Character Proposal Network for Robust Text Extraction
This work improves text detection for applications like scene text recognition by proposing a more robust character proposal method, though it is incremental as it builds on existing FCN-based approaches.
The paper tackles the problem of generating character proposals for text extraction by addressing limitations of MSER, such as handling connected characters and non-uniform illumination, and achieves recall rates of 93.88%, 93.60%, and 96.46% on ICDAR 2013, SVT, and Chinese2k datasets with fewer than 1000 proposals.

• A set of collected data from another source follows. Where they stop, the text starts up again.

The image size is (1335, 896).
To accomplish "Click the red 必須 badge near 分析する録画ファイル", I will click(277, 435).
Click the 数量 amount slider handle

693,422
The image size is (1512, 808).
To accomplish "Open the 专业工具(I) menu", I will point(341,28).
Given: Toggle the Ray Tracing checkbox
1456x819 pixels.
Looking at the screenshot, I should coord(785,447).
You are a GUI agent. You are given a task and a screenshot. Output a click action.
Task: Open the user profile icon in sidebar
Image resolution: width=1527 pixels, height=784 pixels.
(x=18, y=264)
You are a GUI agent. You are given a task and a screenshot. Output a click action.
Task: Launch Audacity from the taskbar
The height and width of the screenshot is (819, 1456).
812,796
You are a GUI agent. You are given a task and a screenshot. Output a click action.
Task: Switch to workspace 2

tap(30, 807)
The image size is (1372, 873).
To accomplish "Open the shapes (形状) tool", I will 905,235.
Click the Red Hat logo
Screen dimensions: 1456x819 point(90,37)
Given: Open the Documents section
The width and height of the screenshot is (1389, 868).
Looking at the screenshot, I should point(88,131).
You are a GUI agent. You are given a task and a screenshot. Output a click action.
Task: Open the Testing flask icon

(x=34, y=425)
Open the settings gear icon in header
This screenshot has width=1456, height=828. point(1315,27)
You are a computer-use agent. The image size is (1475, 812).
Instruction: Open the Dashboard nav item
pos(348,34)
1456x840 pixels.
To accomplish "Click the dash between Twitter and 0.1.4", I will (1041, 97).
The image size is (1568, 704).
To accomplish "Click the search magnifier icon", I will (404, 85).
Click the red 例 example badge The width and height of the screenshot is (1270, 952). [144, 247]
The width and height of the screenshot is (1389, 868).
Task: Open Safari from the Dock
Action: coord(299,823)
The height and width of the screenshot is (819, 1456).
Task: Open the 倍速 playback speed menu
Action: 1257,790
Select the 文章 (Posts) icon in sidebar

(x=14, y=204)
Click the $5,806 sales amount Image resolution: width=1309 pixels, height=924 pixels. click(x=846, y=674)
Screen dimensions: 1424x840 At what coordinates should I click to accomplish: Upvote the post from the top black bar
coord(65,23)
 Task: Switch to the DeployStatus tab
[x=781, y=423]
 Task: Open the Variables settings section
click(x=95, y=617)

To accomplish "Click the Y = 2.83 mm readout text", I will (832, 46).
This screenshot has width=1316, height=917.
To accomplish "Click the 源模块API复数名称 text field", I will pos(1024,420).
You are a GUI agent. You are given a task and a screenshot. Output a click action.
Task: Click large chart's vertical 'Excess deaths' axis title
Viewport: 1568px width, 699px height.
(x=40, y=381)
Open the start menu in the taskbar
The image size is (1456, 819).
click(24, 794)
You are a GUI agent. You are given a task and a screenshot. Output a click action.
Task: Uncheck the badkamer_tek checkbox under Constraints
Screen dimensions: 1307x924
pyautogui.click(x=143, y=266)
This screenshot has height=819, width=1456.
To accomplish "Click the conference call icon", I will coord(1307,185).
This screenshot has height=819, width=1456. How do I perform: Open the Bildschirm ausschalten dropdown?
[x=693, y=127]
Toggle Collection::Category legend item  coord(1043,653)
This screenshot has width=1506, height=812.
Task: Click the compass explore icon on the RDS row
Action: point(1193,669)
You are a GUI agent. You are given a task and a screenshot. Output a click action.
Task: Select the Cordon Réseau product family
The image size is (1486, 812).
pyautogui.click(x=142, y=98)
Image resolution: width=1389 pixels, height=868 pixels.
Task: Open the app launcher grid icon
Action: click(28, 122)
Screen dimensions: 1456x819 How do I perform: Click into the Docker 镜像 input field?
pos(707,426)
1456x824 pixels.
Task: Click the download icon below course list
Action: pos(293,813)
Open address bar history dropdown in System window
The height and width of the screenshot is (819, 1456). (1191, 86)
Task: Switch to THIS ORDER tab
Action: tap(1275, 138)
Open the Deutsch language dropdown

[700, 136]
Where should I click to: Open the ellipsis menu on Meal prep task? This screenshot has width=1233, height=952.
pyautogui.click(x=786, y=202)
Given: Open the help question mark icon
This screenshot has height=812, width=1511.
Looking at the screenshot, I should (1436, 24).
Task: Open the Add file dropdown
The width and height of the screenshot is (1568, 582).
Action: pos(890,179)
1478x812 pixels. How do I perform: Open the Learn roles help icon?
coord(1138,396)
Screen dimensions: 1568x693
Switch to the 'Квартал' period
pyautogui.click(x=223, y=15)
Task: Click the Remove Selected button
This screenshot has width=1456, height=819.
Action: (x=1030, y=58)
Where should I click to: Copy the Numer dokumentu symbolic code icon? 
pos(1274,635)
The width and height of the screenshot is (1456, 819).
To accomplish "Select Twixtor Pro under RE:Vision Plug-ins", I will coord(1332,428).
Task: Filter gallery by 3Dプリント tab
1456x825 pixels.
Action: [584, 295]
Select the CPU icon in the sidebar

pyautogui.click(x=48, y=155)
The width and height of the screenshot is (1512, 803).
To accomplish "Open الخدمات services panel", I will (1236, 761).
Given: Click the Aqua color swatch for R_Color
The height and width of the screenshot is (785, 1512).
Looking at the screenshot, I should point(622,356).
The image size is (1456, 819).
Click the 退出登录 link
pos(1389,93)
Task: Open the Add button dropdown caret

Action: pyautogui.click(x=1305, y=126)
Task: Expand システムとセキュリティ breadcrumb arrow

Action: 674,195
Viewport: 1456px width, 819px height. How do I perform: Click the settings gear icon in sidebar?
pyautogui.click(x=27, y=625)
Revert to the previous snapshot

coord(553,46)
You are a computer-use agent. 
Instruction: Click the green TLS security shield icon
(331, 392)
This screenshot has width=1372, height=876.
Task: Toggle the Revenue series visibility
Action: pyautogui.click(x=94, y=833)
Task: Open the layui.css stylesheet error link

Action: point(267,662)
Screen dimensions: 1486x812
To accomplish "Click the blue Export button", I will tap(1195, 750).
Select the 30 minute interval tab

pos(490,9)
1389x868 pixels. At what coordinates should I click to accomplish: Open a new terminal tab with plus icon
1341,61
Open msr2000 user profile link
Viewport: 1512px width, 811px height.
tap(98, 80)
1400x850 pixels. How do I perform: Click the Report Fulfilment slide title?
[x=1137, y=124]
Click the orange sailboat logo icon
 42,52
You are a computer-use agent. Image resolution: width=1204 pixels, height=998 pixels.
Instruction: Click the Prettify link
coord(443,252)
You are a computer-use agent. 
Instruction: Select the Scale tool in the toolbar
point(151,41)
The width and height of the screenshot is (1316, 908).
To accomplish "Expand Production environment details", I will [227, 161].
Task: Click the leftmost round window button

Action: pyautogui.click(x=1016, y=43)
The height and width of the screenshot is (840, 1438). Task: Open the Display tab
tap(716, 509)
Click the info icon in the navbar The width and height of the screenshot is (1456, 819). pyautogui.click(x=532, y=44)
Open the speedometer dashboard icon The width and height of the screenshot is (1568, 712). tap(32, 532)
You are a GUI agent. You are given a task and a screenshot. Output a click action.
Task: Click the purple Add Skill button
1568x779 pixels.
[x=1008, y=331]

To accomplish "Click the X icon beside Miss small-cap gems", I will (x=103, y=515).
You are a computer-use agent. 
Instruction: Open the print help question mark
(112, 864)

Maximally stable extremal regions (MSER), which is a popular method to generate character proposals/candidates, has shown superior performance in scene text detection. However, the pixel-level operation limits its capability for handling some challenging cases (e.g., multiple connected characters, separated parts of one character and non-uniform illumination). To better tackle these cases, we design a character proposal network (CPN) by taking advantage of the high capacity and fast computing of fully convolutional network (FCN). Specifically, the network simultaneously predicts characterness scores and refines the corresponding locations. The characterness scores can be used for proposal ranking to reject non-character proposals and the refining process aims to obtain the more accurate locations. Furthermore, considering the situation that different characters have different aspect ratios, we propose a multi-template strategy, designing a refiner for each aspect ratio. The extensive experiments indicate our method achieves recall rates of 93.88%, 93.60% and 96.46% on ICDAR 2013, SVT and Chinese2k datasets respectively using less than 1000 proposals, demonstrating promising performance of our character proposal network.